On y trouve ces élites de la moyenne bourgeoisie qui ont pu quitter leshtetl à mesure que les administrations levaient péniblement et avec restriction les barrages menant à la liberté. Élites qui penseront qu'en taisant leur judéité ils parviendraient à devenir des citoyens à part entière, et qui vivront le drame de la haine nazie et l'effroi face à l'anéantissement qu'ils espéraient pouvoir éviter.
On y trouve aussi ce « prolétariat », comme on disait à l'époque, cette majorité de la population juive subissant l'arbitraire et la pauvreté, accusée des calmonies les plus insensées. Parlant plutôt yiddish mais maîtrisant les prières hébraïques traditionnelles, ce sont eux qui sont animés du sionisme le plus fervent, en tant qu'il les rattache à leur histoire et représente un espoir d'où il pourrait agir et construire leur avenir.

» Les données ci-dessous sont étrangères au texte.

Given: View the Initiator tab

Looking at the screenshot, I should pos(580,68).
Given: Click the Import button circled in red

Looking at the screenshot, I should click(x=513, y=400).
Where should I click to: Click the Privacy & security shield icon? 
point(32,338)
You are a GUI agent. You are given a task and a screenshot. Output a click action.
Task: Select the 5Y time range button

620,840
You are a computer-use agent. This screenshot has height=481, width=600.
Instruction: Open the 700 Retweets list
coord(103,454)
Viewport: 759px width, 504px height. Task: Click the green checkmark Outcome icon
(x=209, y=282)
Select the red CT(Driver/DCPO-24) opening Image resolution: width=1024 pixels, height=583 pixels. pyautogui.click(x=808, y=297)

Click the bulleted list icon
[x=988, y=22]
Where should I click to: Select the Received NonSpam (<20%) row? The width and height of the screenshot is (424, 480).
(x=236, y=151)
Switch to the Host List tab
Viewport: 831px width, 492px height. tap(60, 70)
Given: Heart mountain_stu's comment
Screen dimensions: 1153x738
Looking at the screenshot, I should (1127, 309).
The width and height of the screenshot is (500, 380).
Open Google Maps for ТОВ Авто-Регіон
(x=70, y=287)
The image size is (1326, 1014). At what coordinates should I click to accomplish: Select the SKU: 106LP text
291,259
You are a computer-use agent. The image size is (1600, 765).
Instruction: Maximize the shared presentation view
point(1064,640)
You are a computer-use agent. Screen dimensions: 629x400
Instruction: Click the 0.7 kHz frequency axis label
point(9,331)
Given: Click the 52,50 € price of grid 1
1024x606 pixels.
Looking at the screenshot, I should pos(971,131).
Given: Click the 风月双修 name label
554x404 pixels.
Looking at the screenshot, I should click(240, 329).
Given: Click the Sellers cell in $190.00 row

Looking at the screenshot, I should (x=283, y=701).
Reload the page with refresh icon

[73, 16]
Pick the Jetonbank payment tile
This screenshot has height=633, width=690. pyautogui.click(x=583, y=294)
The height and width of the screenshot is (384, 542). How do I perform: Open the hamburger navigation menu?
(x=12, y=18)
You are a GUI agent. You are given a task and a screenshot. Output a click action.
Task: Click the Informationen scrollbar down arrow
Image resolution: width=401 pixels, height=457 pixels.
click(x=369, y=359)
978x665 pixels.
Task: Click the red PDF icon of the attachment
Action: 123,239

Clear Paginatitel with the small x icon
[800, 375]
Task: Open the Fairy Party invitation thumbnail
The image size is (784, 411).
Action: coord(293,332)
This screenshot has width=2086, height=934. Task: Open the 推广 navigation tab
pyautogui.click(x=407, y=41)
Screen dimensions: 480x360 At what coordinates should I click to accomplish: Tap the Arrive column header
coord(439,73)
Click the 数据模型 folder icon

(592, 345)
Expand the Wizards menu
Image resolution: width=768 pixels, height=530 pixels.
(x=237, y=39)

C'est par l'intermédiaire du personnage du Dr Löwenberg que Herzl parvient à nous faire découvrir ces deux mondes et à rendre la figure du jeune David particulièrement attachante. À partir de ce parcours individuel, Herzl fait de Löwenberg un regard intime et distant à la fois de ce « monde d'hier », comme le décrivait un autre écrivain juif viennois, Stefan Zweig, où toute l'Europe ahkénaze se trouve réunie.
C'est dans cette Vienne qui élira un maire sur un programme antisémite que se concentre la Bukovinie, les Balkans, la Hongrie et la Galicie jusqu'à la Pologne, ce monde vulnérable et prometteur qui trouve dans l'aspiration sioniste une véritable ouverture des portes des ghettos.